Advances in design and interpretation of pesticide monitoring

To optimise the future environmental risk assessment, management and information technologies, documentation in the form of monitoring data on the potential presence of pesticides and their degradation products in soil, water and air are crucial. This session will discuss recent scientific and technological advances in soil, water and air monitoring activities and their influence on monitoring regarding design of monitoring programmes, interpretation of monitoring data, and dissemination of monitoring results. How can such activities facilitate the application of social and political requirements?
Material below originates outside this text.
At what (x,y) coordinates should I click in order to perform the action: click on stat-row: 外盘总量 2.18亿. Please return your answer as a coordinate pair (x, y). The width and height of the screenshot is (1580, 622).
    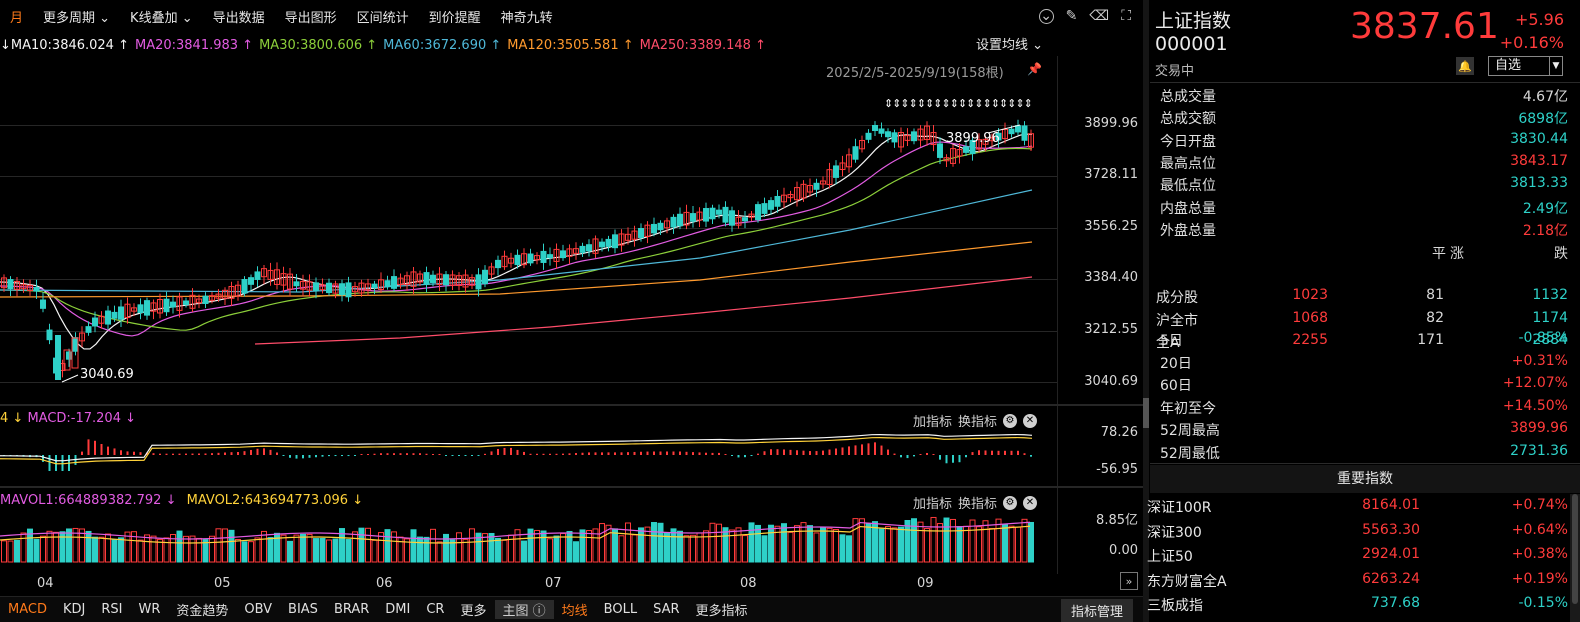
    Looking at the image, I should click on (1359, 231).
Submissions including results of monitoring implemented for the pre-authorisation, post-authorisation and sustainable use of pesticide are invited in this session.

 

New challenges for the environmental behaviour of pesticides

New challenges for our understanding of the environmental behaviour of pesticides include: evaluating and describing in models the effect of innovative pesticide application techniques, including the use of digital technologies (digital labels, pest/disease/weed recognition systems, spot and spray etc.); capturing the effects of diversifying agricultural practices in a context of agro-ecological transition, and impacts of global changes on the use and fate of pesticides in the environment; monitoring the diversity of compounds and their metabolites in the environment via new analytical methods; and finally, translating these advances into consequences for risk assessment. This session will be devoted to work that opens up avenues for consideration on these new challenges.